国防費削減で軍部の反感を買い、軍トップが辞任する騒動が起きました。また、住宅手当削減で若者の支持を失ったようです。
国外に流れるニュースをみていると、マクロン氏の剛腕ぶりが人気低下を招いているようです。
物価上昇率とフランス大統領は、8月以降はユーロ高の要因とは言えなくなってきました。

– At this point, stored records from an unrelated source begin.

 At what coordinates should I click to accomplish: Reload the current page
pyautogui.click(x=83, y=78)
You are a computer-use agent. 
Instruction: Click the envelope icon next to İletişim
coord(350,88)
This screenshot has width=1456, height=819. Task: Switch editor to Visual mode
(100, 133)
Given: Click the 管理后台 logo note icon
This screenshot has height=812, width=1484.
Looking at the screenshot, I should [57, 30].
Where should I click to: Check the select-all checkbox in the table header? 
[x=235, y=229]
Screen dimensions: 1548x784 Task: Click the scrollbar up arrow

主要国中央銀行総裁が集まった8末のジャクソンホール会議でも、ECBドラギ総裁のふるまいからは金融緩和縮小に慎重さを強調しているようです。
9月ドイツ総選挙
今年の大きな政治的イベントの一つがドイツ総選挙の9/24が迫っています。
メルケル首相率いる与党が優勢である状況には変わりありません。メルケル首相は4期目を目指すと既に表明しています。
ドイツは連立政権です。総選挙によって、連立の枠組みが変わるかが注目されています。
9/9日経新聞『独政権 連立枠組み焦点~社民継続か 中堅党か~』に、連立のパターンを予想しています。
自由民主党が連立に加われば難民受け入れが慎重になり、緑の党が加われば脱ディーゼルの勢いが強まると当記事ではみています。
ドイツでは、「連立疲れ」ともいえる状況が広がっているとも記事は述べています。キリスト教民主・社会同盟(CDU・CSU)とドイツ社会民主党(SPD)による連立が長期に渡り続いてきたので、互いの党のカラーが薄まってきているようです。
大きな変化を期待できないウップンがが溜まっているように、記事から感じました。
ドイツ総選挙で変化が感じ取れなかったら、「安泰」なのか「閉塞感」となるのか。どちらにしても、ユーロ高に影響を与えそうです。
まとめ
先週のユーロ高は、北朝鮮問題に起因していたようです。日本円と同じく「安全通貨」の仲間入りか。米国はトランプ政権の運営でリスクたっぷりなので、相対的にユーロが買われる状況は続くのかもしれません。
確定拠出年金(401k,iDeCo,DC)の毎日の運用にあたっても、欧州の動向は気にかかります。